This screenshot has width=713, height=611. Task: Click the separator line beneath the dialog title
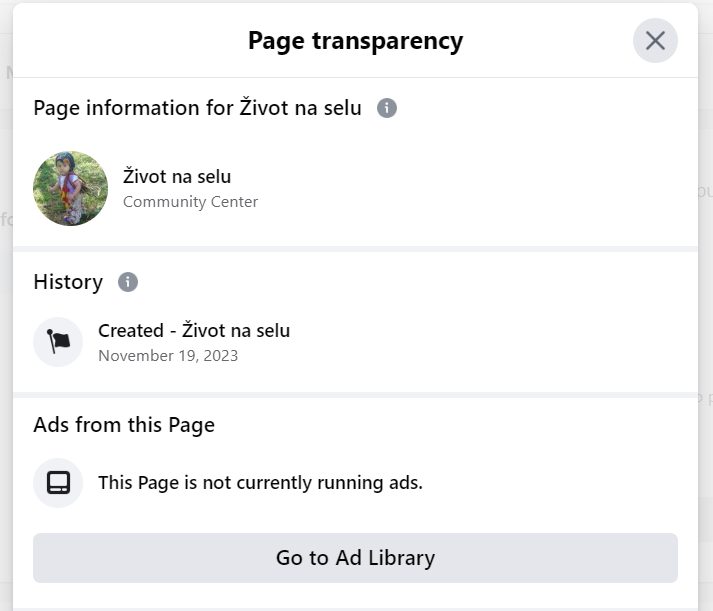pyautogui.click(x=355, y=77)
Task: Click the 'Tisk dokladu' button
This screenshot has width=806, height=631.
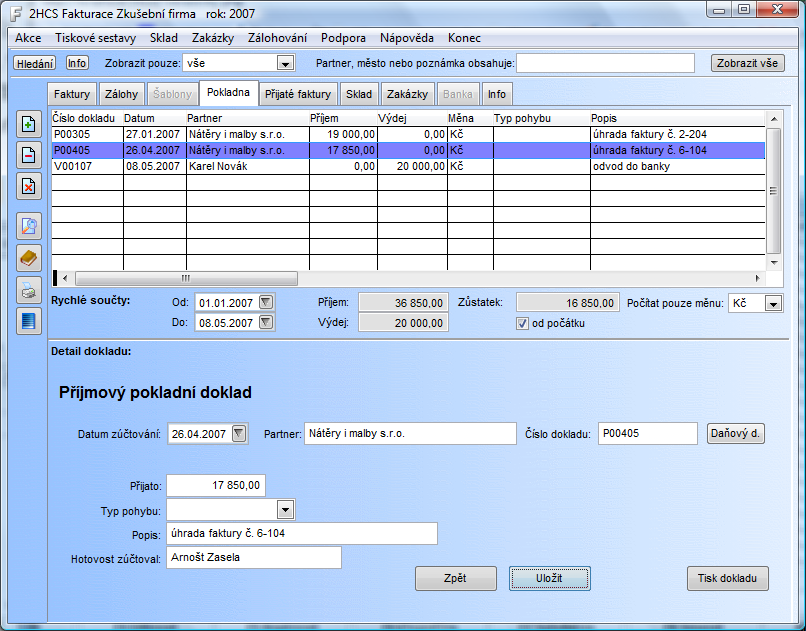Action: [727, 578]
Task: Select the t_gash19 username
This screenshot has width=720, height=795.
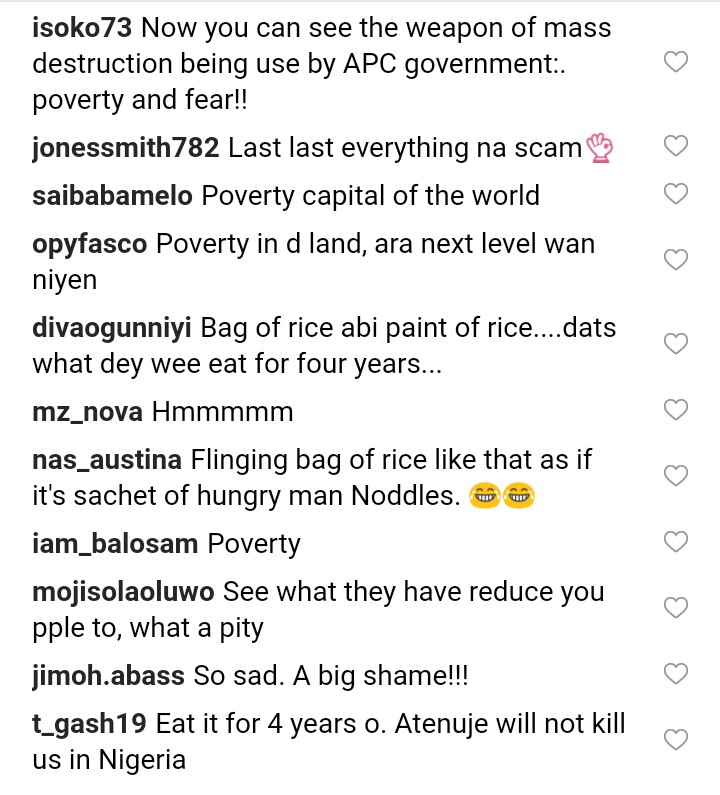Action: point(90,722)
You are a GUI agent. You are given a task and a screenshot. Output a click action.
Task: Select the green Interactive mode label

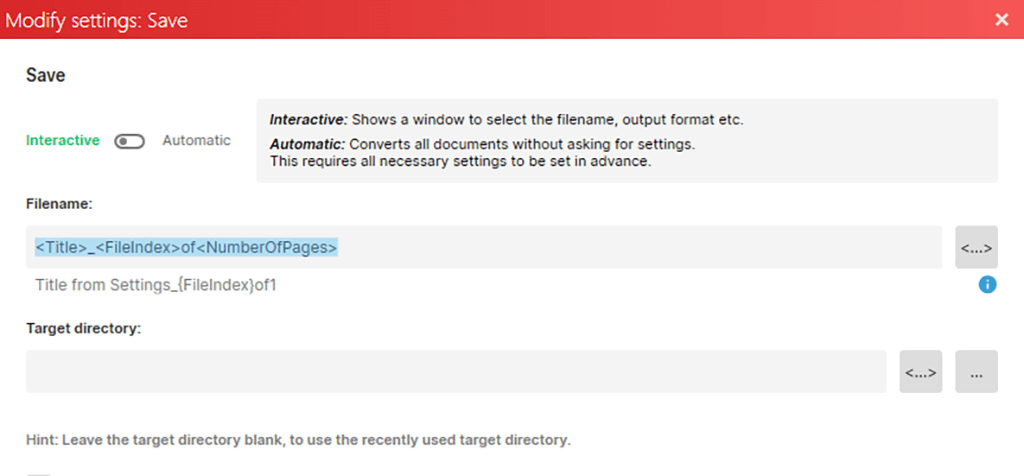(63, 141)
==
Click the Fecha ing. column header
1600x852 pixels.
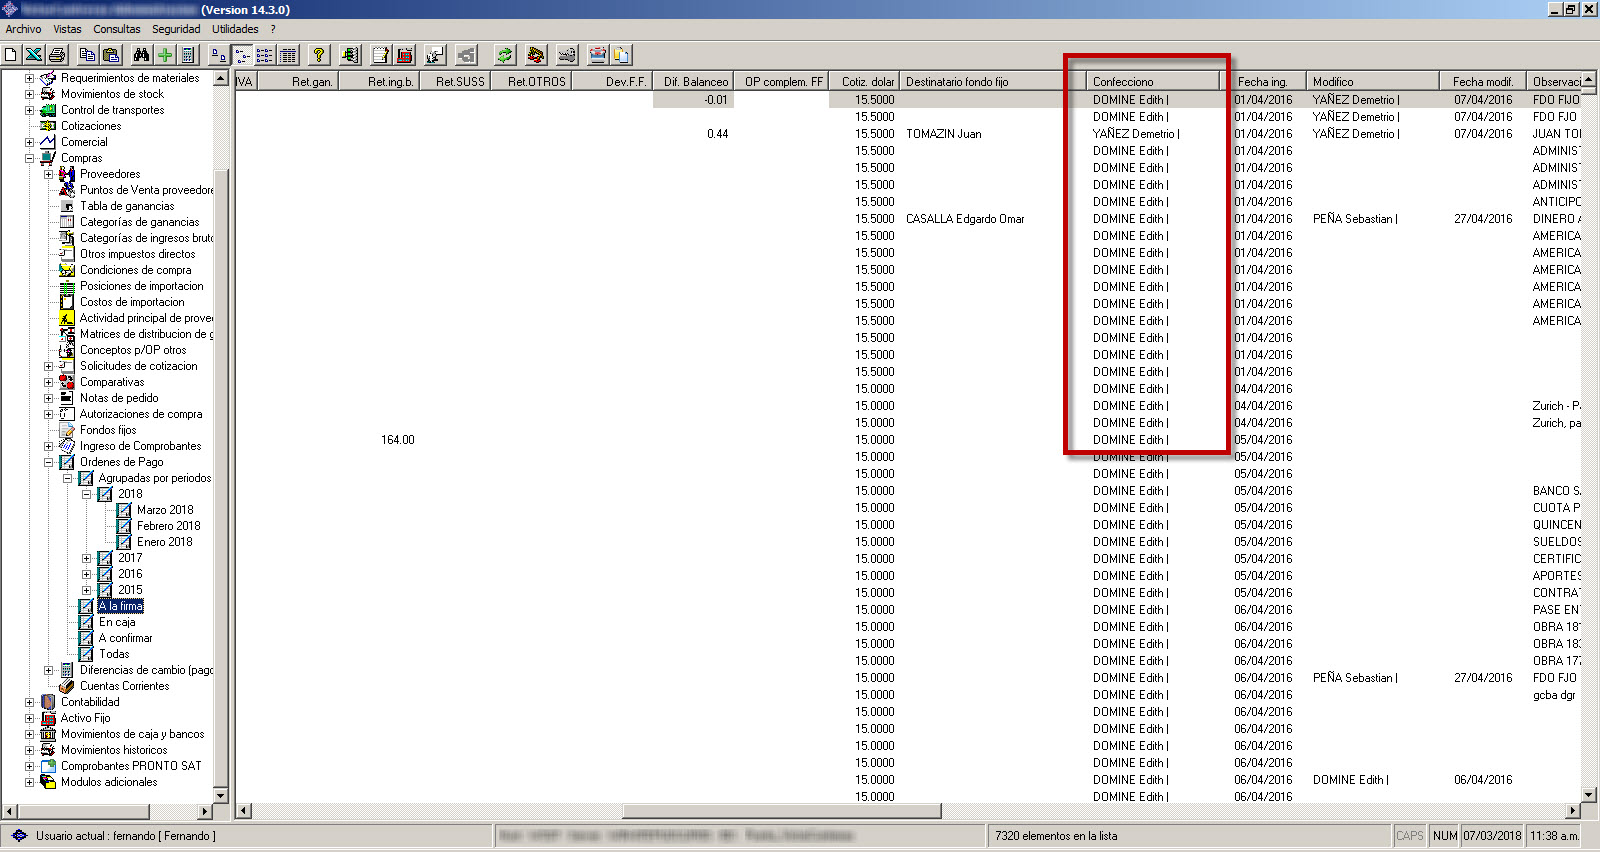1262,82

*Goal of the exercise*
In the entries above, find the line containing "This screenshot has width=713, height=611." and the line containing "You are a GUI"; give again exactly those two lines and every line between them, minus the pictures.

*Response to the exercise*
This screenshot has width=713, height=611. Task: Click the separator line beneath the dialog title
pyautogui.click(x=355, y=77)
Task: Click the 'Tisk dokladu' button
This screenshot has width=806, height=631.
Action: [727, 578]
Task: Select the t_gash19 username
This screenshot has width=720, height=795.
Action: point(90,722)
You are a GUI agent. You are given a task and a screenshot. Output a click action.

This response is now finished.